**WHAT YOU NEED TO DO:**
From the entries below, copy every line that holds the word "Screenshot".

**MATERIAL SUPPLIED:**

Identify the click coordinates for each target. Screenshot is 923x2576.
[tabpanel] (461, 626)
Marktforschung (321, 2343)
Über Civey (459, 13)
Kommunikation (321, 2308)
==
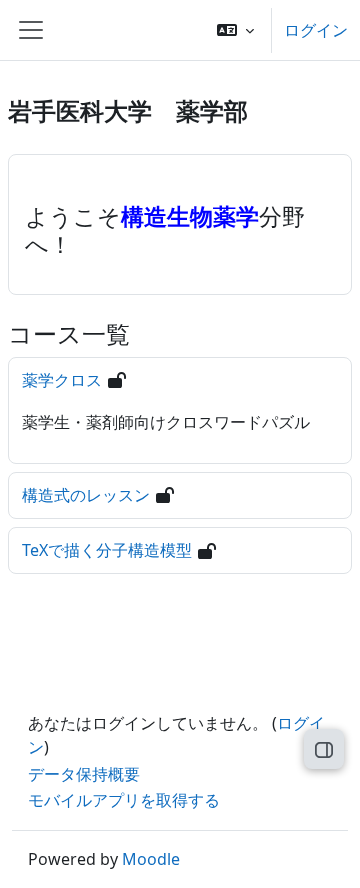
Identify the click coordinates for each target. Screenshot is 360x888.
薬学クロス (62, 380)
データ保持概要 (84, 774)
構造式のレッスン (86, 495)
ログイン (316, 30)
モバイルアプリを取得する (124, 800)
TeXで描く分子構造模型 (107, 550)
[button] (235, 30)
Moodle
* * *
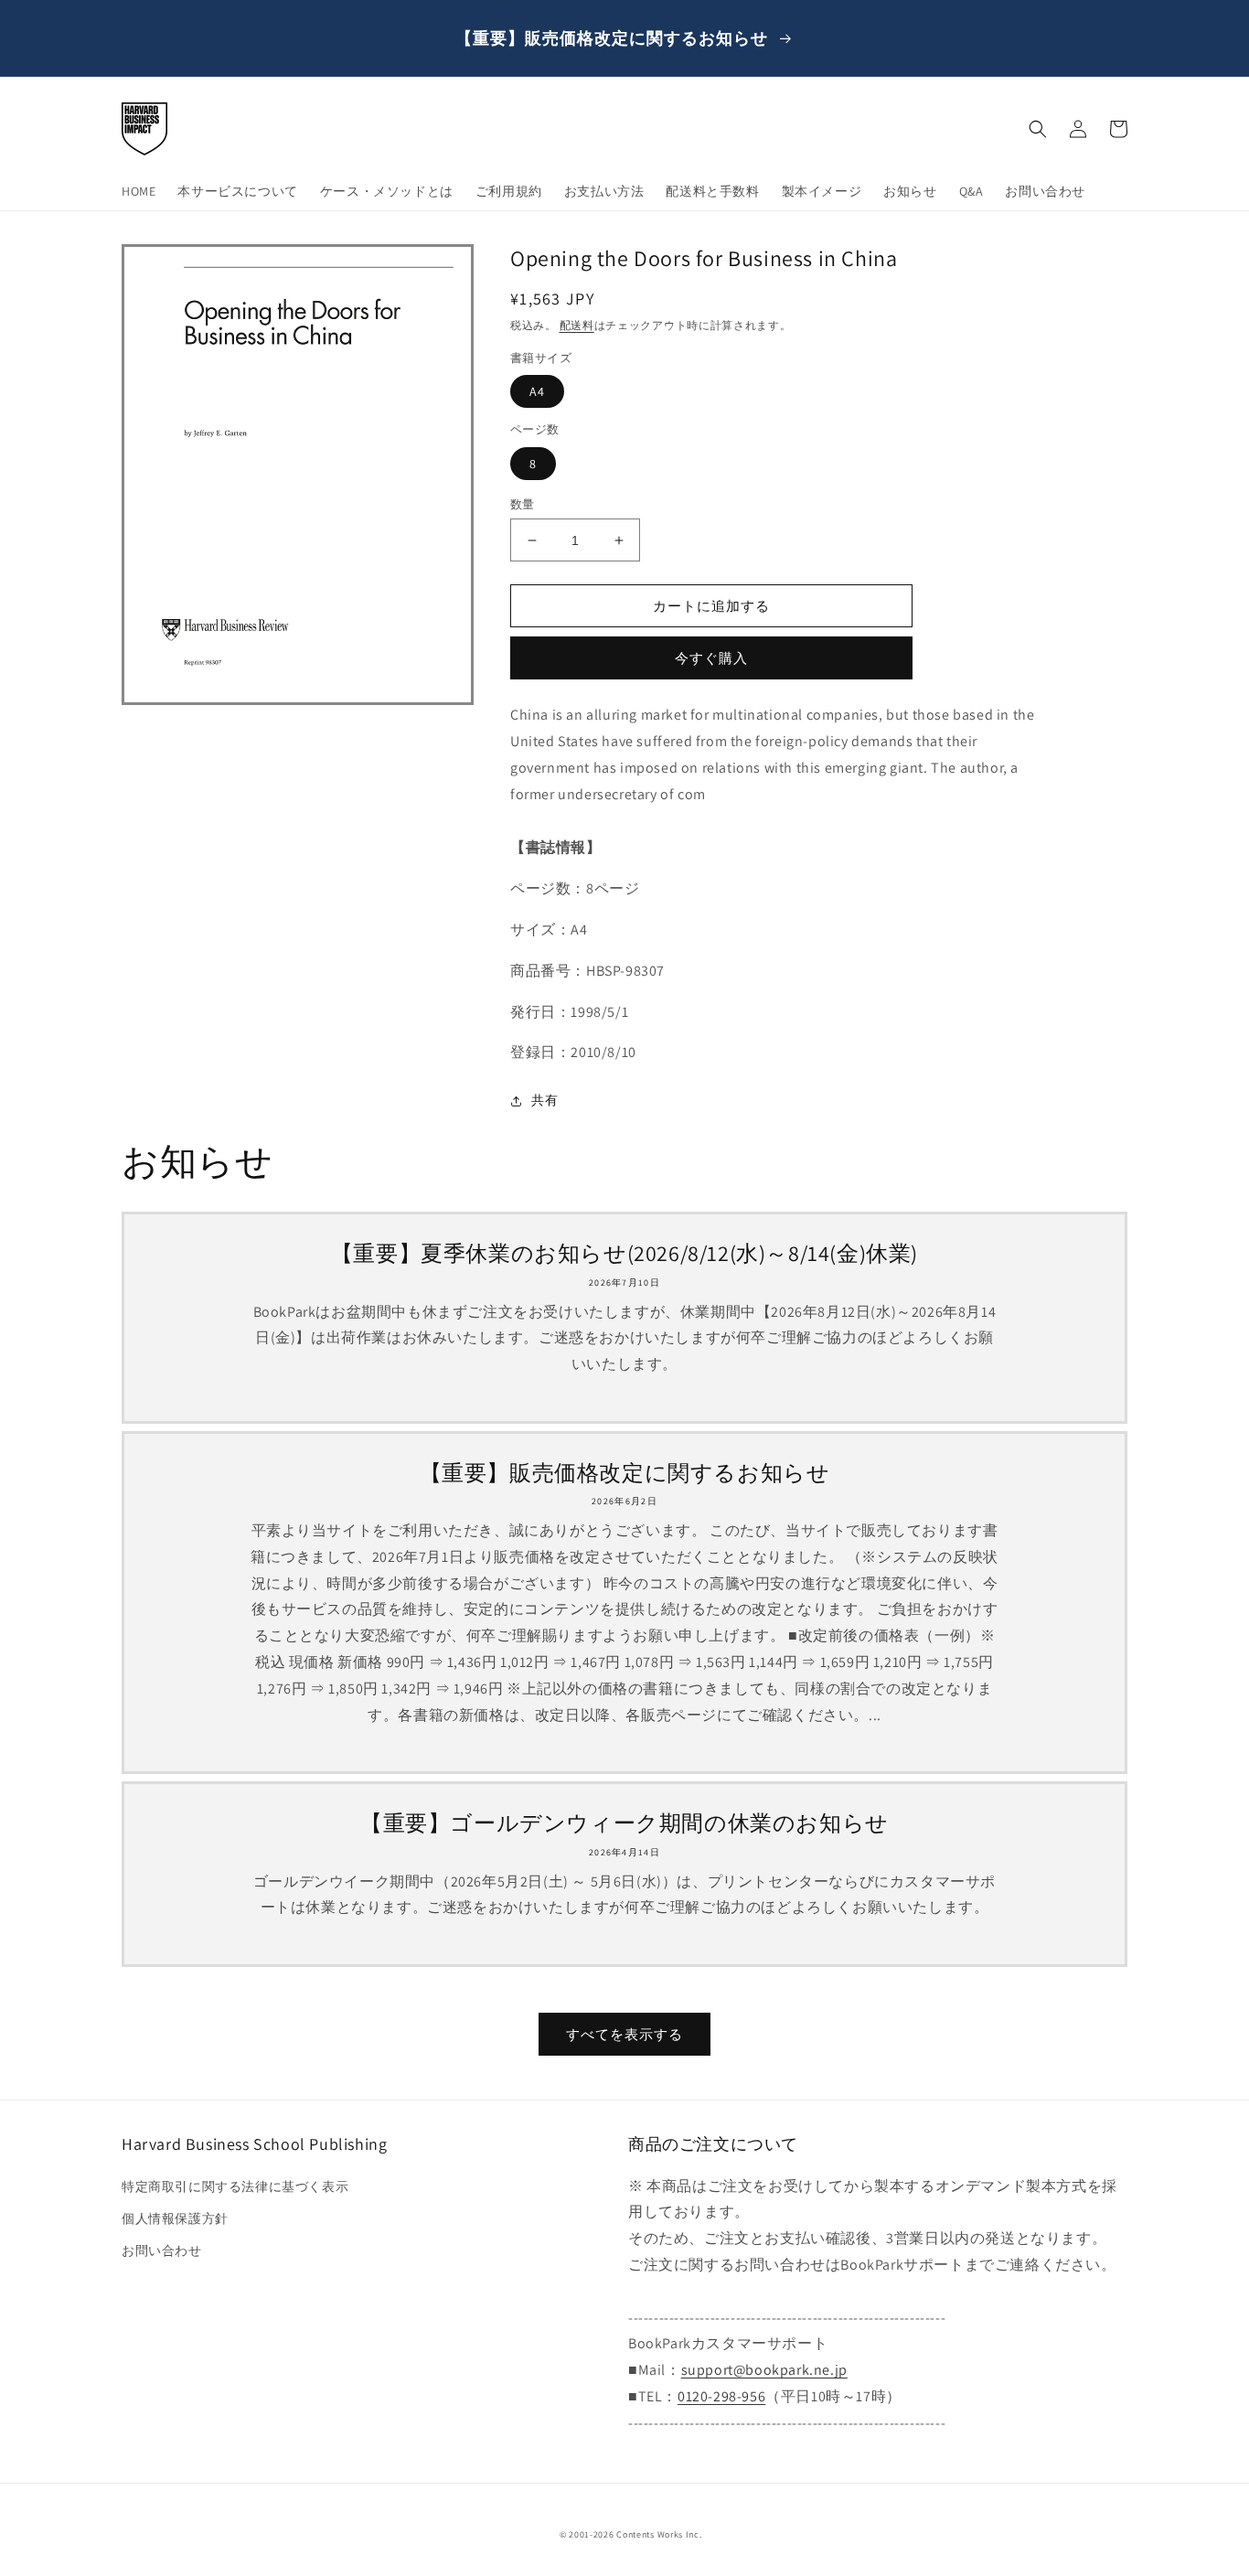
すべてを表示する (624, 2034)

**REPLY:**
Identify the click coordinates for each target. Screenshot is 923x2576.
Identify the click coordinates for each target. Screenshot is 360x888.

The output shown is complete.